WHAT THE TASK REQUIRES: Copy the data lines below word for word, omitting the pictures.

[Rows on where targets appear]
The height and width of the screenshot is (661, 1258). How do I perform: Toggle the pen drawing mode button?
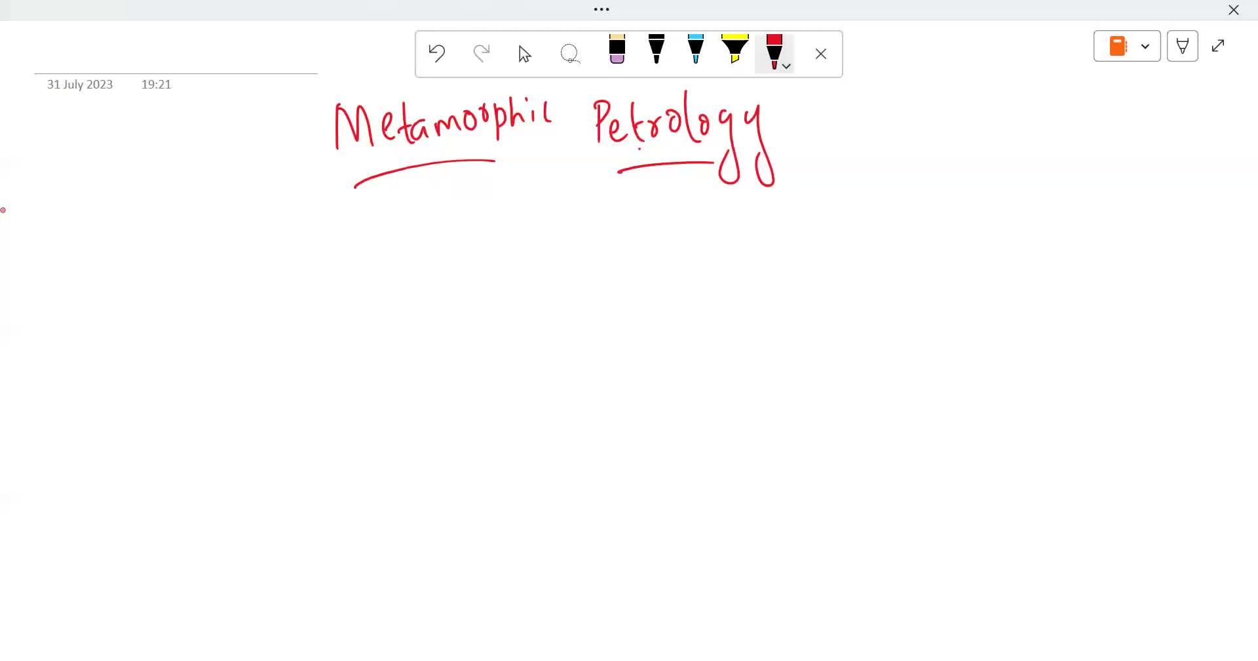point(1183,46)
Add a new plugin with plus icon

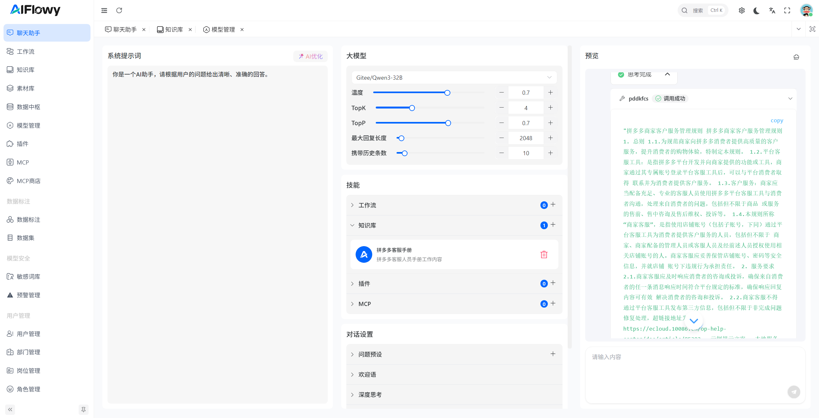[x=553, y=283]
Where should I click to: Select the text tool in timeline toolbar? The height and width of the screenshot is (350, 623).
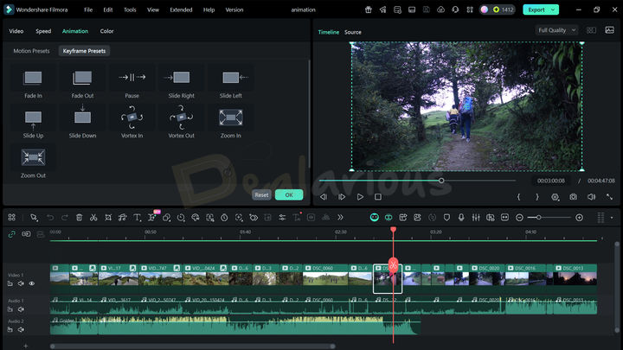[137, 217]
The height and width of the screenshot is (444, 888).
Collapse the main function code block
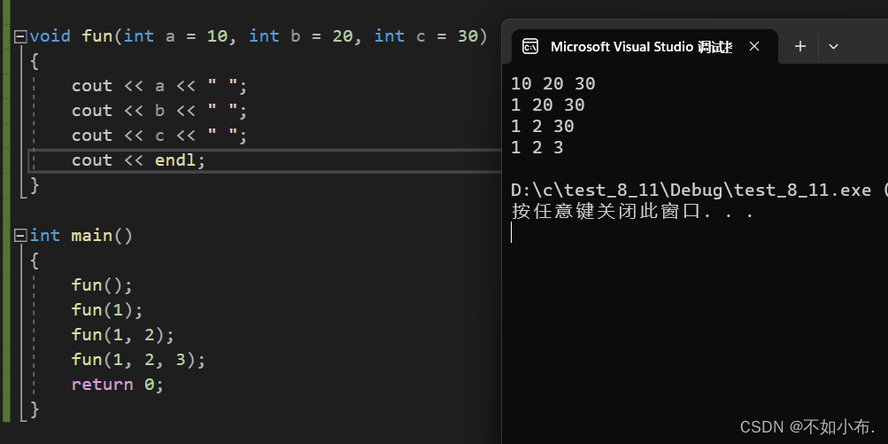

WRITTEN SOLUTION:
The height and width of the screenshot is (661, 1258). How do I perform: Toggle the pen drawing mode button?
point(1183,46)
Add a new plugin with plus icon

[x=553, y=283]
Where should I click to: Select the text tool in timeline toolbar? The height and width of the screenshot is (350, 623).
[137, 217]
The height and width of the screenshot is (444, 888).
Collapse the main function code block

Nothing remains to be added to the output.